Reputation: 31
I'm looking for way to generate dummy variables that separate given categories into all possible grouping combinations. For example, if we have three categories (say A, B and C), there are five possible groupings:
Three groups: A / B / C
Two groups: A&B / C
Two groups: A&C / B
Two groups: A / B&C
One group: A&B&C
Then dummy variable for each grouping would be output to different columns of a data frame. So the final output I want looks like the following table:
sample_num category grouping1 grouping2 grouping3 grouping4 grouping5
A; B; C A&B; C A&C; B A; B&C A&B&C
-----------+---------+------------+-----------+-----------+-----------+----------
1 A 1 1 1 1 1
2 A 1 1 1 1 1
3 A 1 1 1 1 1
4 A 1 1 1 1 1
5 B 2 1 2 2 1
6 B 2 1 2 2 1
7 B 2 1 2 2 1
8 C 3 2 1 2 1
9 C 3 2 1 2 1
10 C 3 2 1 2 1
11 C 3 2 1 2 1
12 C 3 2 1 2 1
Upvotes: 3
Views: 2210
Reputation: 263481
The model.matrix function in the stats
package (loaded by default) will construct "dummy variables" although not of the sort you describe.

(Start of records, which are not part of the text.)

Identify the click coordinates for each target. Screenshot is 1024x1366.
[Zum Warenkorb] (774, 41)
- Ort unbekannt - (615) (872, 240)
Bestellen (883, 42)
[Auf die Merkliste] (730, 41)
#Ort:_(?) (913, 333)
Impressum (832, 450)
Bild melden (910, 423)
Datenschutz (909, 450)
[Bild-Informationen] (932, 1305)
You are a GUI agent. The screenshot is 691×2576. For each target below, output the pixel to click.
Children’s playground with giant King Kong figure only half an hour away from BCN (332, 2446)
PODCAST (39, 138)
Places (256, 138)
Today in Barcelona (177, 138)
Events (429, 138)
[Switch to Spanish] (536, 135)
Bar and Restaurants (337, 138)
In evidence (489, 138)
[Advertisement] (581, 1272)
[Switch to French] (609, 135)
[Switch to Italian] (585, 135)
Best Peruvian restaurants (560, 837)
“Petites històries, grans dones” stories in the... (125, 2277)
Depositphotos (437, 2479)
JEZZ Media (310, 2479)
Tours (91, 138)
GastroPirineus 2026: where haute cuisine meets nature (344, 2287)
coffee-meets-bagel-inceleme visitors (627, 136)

The first argument is an R "formula":
>dat <- read.table(text="sample_num category
+ 1 A
+ 2 A
+ 3 A
+ 4 A
+ 5 B
+ 6 B
+ 7 B
+ 8 C
+ 9 C
+ 10 C
+ 11 C
+ 12 C", header=TRUE)
> model.matrix( ~category, data=dat)
(Intercept) categoryB categoryC
1 1 0 0
2 1 0 0
3 1 0 0
4 1 0 0
5 1 1 0
6 1 1 0
7 1 1 0
8 1 0 1
9 1 0 1
10 1 0 1
11 1 0 1
12 1 0 1
attr(,"assign")
[1] 0 1 1
attr(,"contrasts")
attr(,"contrasts")$category
[1] "contr.treatment"
I (strongly) suspect your four-column group of dummies must be linearly dependent and one of them would get rejected by the regression functions. Other contrast arguments are possible. You should study:
?model.matrix
?contrasts
This is sum-contrasts with no intercept:
> model.matrix(~category+0, data=dat, contrasts = list(category = "contr.sum"))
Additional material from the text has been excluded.